What’s better for business: pure EV or hybrid fleets?
12th August 2021
Switching your fleet from internal combustion engine (ICE) vehicles to electric vehicles (EVs) is a big decision. One that may involve an equally big investment. It’s not surprising that every organisation wants to get it right first time.
With so much choice between ‘pure’ EVs and ‘mild’, plug-in and self-charging hybrids, it can be a very tricky decision to make.
Here, we compare the different technologies that could help electrify your fleet.
Battery electric vehicles (EVs)
These are vehicles that are powered only by electricity. With no other fuel inputs, they’re known as Battery EVs (BEVs). They’ve got large batteries which need to be plugged in to charge before driving.
As they run on electricity - which is increasingly generated by renewable sources - they’re a more sustainable alternative to ICEs. They produce no carbon emissions or harmful tailpipe pollution.
EVs are cheaper to run than ICE or hybrids, because electricity’s far cheaper per mile than petrol or diesel, and carries no fuel duty. Alongside this, there are a number of Government incentives, ranging from zero vehicle excise duty to grants.
With fewer moving parts than ICE or hybrid vehicles, EV fleets should incur lower maintenance costs, too.
These mean their whole life costs can be much cheaper than their apparent headline costs. A pure EV fleet also has the potential to become an asset rather than a cost centre as vehicle to grid (V2G) charging comes on stream at scale.
Upsides of pure EVs
- Zero tailpipe emissions
- Valuable incentives to switch
- Lower whole-life costs than ICE and hybrid vehicles
- A future-proof choice
Downsides of pure EVs
- Investment required in charging facilities
- May require significant new electric infrastructure – which will require a business case
- You may require an audit of your organisation’s and your fleet drivers’ needs before making the business case for EVs
Mild hybrid vehicles
These are effectively ICE vehicles with a more powerful starter motor called a belt alternator starter (or a 40v battery). This enables them to recover energy that would normally be lost in braking.
This energy’s used to recharge the battery, which then helps to turn the wheels, offering some improvements to torque and efficiency. Mild hybrids are very rarely powered by electricity alone, often using petrol as a reserve when the electricity runs out.

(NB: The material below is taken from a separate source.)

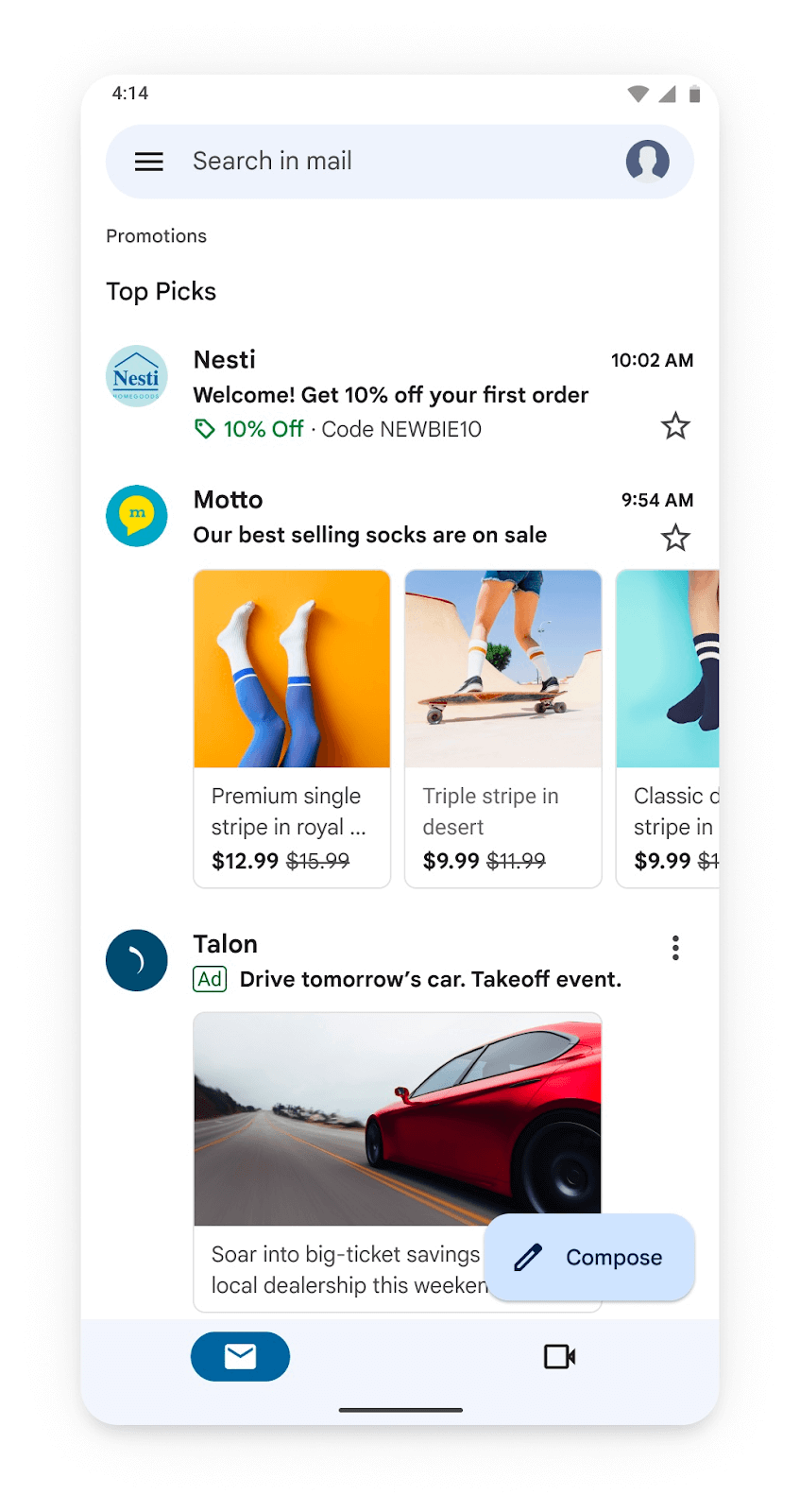Open the Nesti sender logo
This screenshot has width=800, height=1512.
pyautogui.click(x=136, y=375)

While hybrids are still a step in the right direction, their reliance on a secondary fuel means that there are still tailpipe emissions associated with these vehicles.
As a result of the secondary fuel, hybrids may have a greater range than pure EVs. If greater sustainability is the goal, however, then hybrids won’t be the best solution for many businesses.
Self-charging hybrid vehicles
These vehicles combine an ICE (usually petrol driven) with an electric motor and a much bigger battery pack than their mild hybrid cousins. Their batteries are charged by regenerative braking and by the ICE.
They can be powered by the battery only – though rarely for more than a couple of miles at a time. They are typically powered by a combination of battery and ICE.
Like mild hybrids, the use of a secondary fuel means still produces tailpipe emissions.
Plug-in hybrid vehicles
These combine an ICE with an electric motor and a much larger battery pack that can be charged with mains electricity.
Electric-only range tends to be greater than with self-charging hybrids. However, many plug-in hybrid owners tend to charge their batteries infrequently. This makes them less efficient over time, and leads to more distance being covered using only the ICE, leading to greater emissions and fuel costs.
Upsides of hybrids
- Potentially greater fuel economy than comparable ICE vehicles
- Lower carbon emissions
- Cheaper vehicle excise duty
- Exempt from some ultra-low emission zone (ULEZ) and congestion charging zone fees
Downsides of hybrids
- All hybrids still produce carbon emissions and tailpipe pollution unless being driven in electric-only mode
- Less opportunity to benefit financially from smart charging and potential V2G services
- An interim technology that will quickly become outdated as the Government’s 2030 deadline for ICE vehicles comes closer.
From our experience, pure EVs are the more sustainable option when it comes to commercial fleet electrification. That’s equally true whether you compare them on an environmentally led or a cost-led basis.
Any progress, however, is better than no progress. If hybrid EVs are more appropriate for your organisation’s individual needs, they’re the right option - and still a step on the road to reducing emissions.